*** Provided entries ***
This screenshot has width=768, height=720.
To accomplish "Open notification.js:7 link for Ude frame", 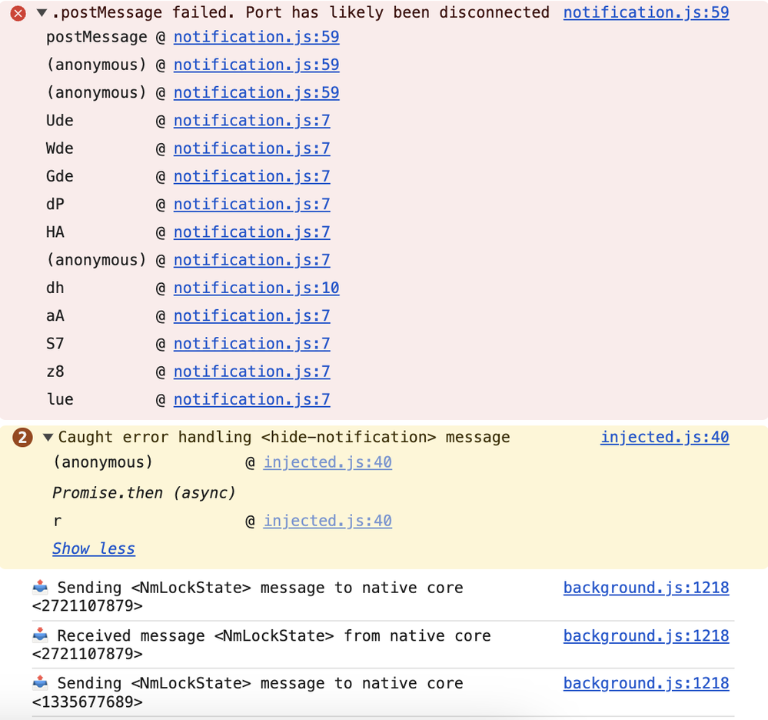I will click(x=251, y=121).
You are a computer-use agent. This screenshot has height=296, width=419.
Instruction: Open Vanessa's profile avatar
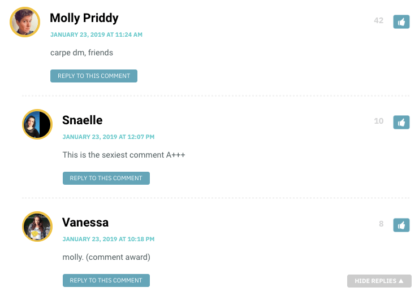pyautogui.click(x=37, y=227)
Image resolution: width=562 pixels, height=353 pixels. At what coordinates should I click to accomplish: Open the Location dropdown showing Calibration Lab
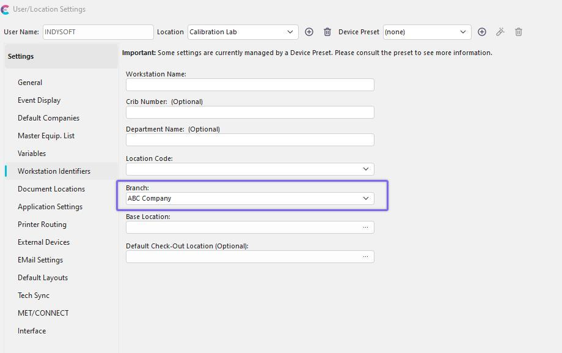(x=243, y=32)
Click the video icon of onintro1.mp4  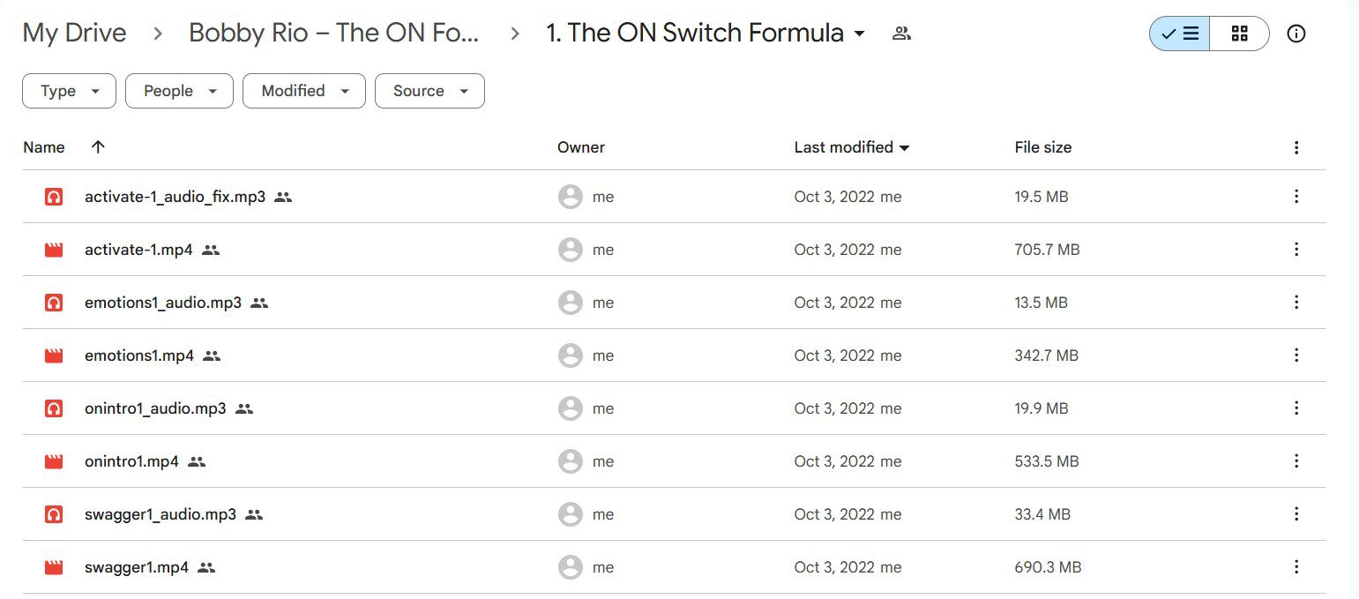54,461
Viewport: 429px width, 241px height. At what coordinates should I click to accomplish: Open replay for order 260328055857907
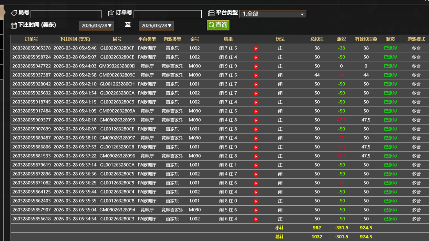coord(256,210)

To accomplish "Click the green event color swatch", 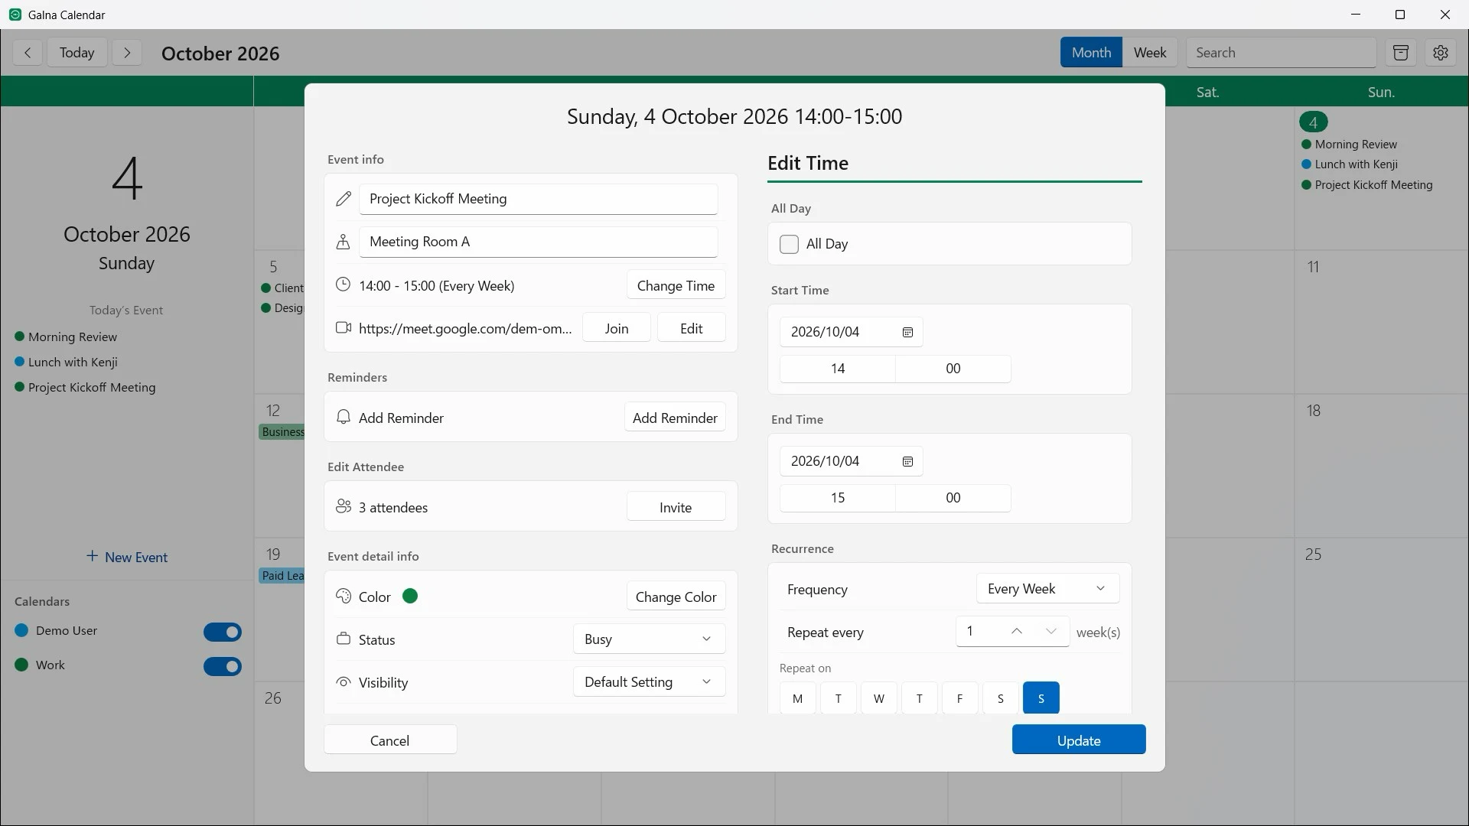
*** End of Provided entries ***
_Problem to solve_
Your reply should be a single number: the count of lines above that include the string "This".

_Exercise result_
2